# Data listing
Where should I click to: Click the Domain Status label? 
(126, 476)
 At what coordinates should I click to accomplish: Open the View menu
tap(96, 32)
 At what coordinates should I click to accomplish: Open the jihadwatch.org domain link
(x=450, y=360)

---

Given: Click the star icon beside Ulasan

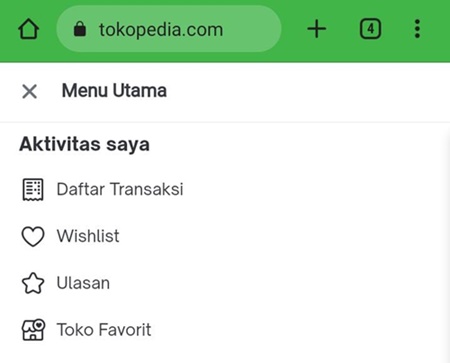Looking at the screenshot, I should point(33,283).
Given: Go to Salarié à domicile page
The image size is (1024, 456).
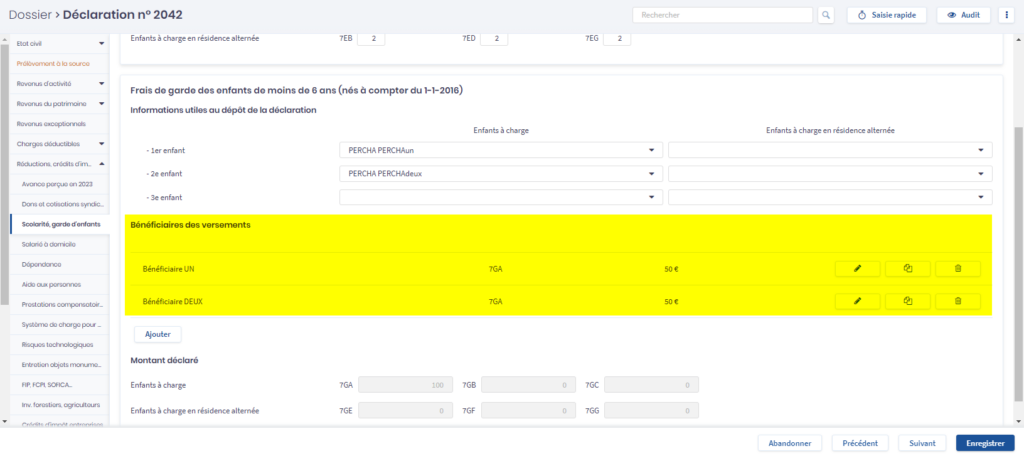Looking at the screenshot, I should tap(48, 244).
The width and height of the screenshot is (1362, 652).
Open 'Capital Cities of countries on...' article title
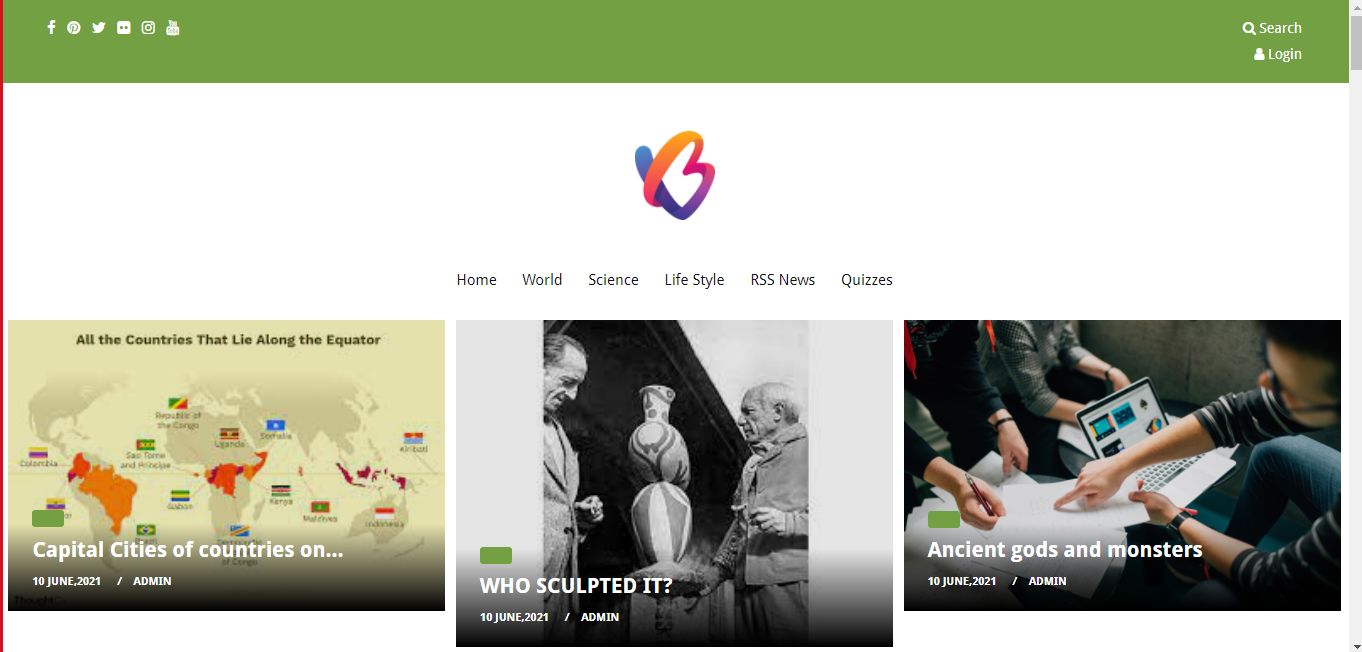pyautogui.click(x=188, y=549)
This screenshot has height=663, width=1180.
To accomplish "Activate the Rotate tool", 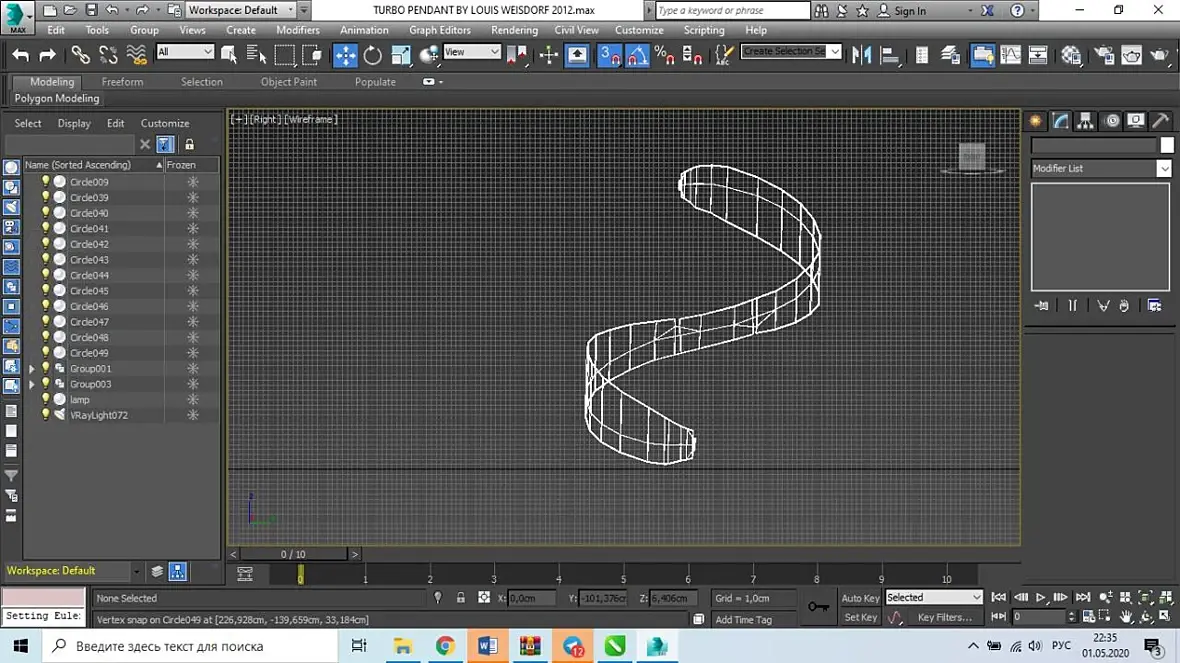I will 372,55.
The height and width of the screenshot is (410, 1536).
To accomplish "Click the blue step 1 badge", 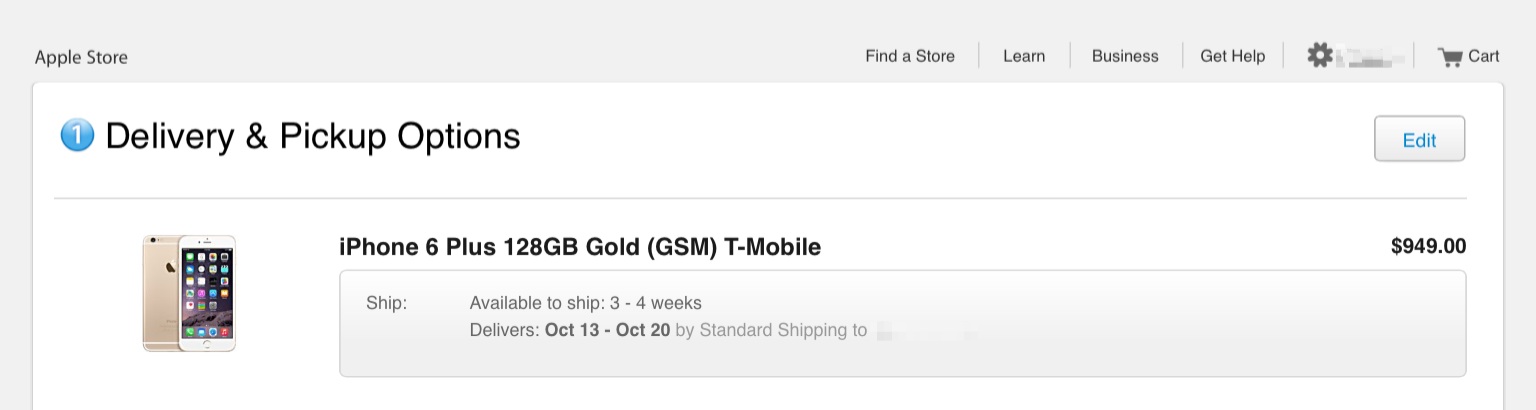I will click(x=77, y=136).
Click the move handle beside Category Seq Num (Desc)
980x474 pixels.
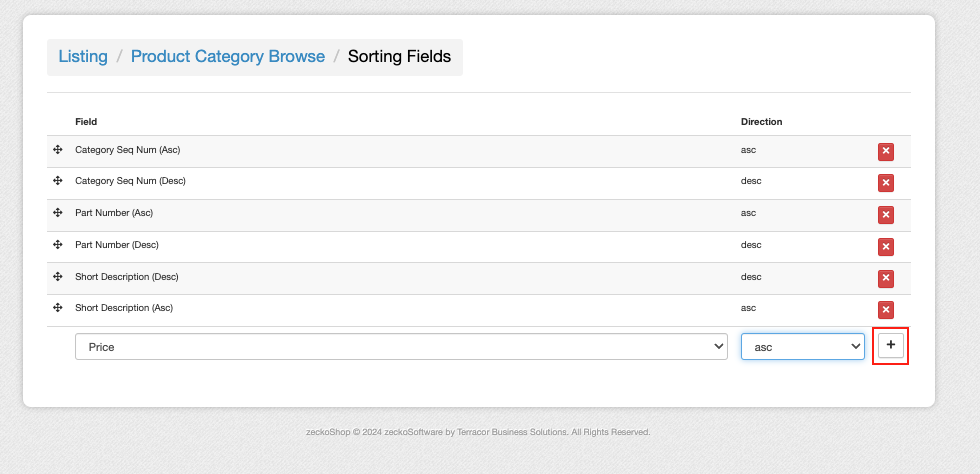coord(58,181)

# Exercise objective
For the listing above, state how many lines contain the string "height". Give the number and nothing else.

# Answer box
3